Justice workers call on Ministry to resume negs

Published: Thu 10 Dec 2009 11:42 AM
PSA Media Release
December 10, 2009
For Immediate Use
Justice workers call on Ministry to resume negotiations
Ministry of Justice staff who collect fines and work at courts and tribunals throughout the country are holding lunch break rallies today calling on the Ministry to resume negotiations.
The rallies will be held from 12.30pm today, outside courts and other Ministry of Justice worksites throughout the country, while the workers involved are on their lunch breaks.
These workers, who belong to the PSA, have been taking industrial action since October 14 and have staged six nationwide strikes and numerous local strikes.
They have also banned overtime and are taking their work breaks together rather than staggering them as they normally do to keep services running.
”These workers are holding rallies today to tell the Ministry it needs to pull its head out of the sand and return to the negotiating table,” says PSA National Secretary Richard Wagstaff.
“They’re angry the Ministry continues to ignore the fact that they’re being paid on average 6.3% less than the rest of the public service because of its unjust pay setting system.”

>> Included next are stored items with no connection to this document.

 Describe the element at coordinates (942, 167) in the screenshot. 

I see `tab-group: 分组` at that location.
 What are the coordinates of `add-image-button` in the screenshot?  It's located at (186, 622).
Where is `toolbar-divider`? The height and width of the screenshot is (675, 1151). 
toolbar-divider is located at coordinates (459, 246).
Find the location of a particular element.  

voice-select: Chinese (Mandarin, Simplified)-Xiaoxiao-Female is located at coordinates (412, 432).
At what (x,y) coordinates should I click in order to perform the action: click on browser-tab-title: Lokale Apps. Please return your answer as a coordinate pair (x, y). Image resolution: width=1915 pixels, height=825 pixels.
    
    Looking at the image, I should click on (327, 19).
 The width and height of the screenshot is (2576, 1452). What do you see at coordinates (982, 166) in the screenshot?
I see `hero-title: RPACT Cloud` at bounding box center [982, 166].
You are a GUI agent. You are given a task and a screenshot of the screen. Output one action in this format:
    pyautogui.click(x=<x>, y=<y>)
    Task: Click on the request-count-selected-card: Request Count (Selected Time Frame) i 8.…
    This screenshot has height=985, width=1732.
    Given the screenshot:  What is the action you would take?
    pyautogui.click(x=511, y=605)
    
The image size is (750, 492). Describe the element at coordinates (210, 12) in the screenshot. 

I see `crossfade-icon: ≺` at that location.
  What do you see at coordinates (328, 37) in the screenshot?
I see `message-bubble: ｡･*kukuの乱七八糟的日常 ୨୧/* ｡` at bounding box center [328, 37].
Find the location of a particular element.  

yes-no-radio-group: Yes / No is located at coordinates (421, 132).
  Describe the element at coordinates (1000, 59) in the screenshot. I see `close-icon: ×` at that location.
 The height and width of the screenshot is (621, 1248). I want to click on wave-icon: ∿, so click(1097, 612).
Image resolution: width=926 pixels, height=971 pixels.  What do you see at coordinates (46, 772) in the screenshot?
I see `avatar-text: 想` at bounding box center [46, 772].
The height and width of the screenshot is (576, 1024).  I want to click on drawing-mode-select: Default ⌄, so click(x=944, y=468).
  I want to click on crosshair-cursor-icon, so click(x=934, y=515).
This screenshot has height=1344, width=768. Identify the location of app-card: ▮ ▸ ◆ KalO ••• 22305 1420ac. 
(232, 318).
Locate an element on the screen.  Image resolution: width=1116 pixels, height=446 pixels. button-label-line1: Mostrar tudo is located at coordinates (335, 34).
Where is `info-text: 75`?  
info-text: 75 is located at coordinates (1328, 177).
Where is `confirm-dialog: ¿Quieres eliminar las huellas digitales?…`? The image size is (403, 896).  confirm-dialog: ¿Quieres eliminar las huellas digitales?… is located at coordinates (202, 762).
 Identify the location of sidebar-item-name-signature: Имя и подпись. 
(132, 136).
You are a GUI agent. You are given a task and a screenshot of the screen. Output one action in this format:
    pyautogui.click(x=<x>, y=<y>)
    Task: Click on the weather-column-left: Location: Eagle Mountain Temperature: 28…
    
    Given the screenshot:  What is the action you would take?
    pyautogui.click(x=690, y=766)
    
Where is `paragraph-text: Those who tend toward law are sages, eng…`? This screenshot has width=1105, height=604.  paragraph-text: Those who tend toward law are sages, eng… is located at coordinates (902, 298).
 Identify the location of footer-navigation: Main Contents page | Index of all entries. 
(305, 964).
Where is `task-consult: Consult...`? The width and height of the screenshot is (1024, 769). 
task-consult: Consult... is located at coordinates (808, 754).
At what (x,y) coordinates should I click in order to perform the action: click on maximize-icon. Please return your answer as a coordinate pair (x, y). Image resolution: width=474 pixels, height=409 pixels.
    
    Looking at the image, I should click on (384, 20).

“They’re angry that the Ministry pays its largest group of workers, court registry officers, almost 10% less than the public service median.”
“They want to know why the Ministry refuses to address the fact that they’re being significantly underpaid for running something as essential as our justice system.”
“The Ministry has no excuses for not negotiating when we’ve tabled a constructive offer that would cost about $10 million.”
“Why isn’t the Ministry talking when the gap to be negotiated is only about $5 million and we’re offering to help bridge that gap?”
“Our offer involves the staff and PSA working with the Ministry to reduce their costs by finding ways of working more efficiently, identifying and eliminating wasteful spending and improving productivity.”
“We reject the Ministry claim that our offer is unaffordable when the Ministry’s latest annual report showed it had $494 million of operating revenue at the end of June,” says Richard Wagstaff.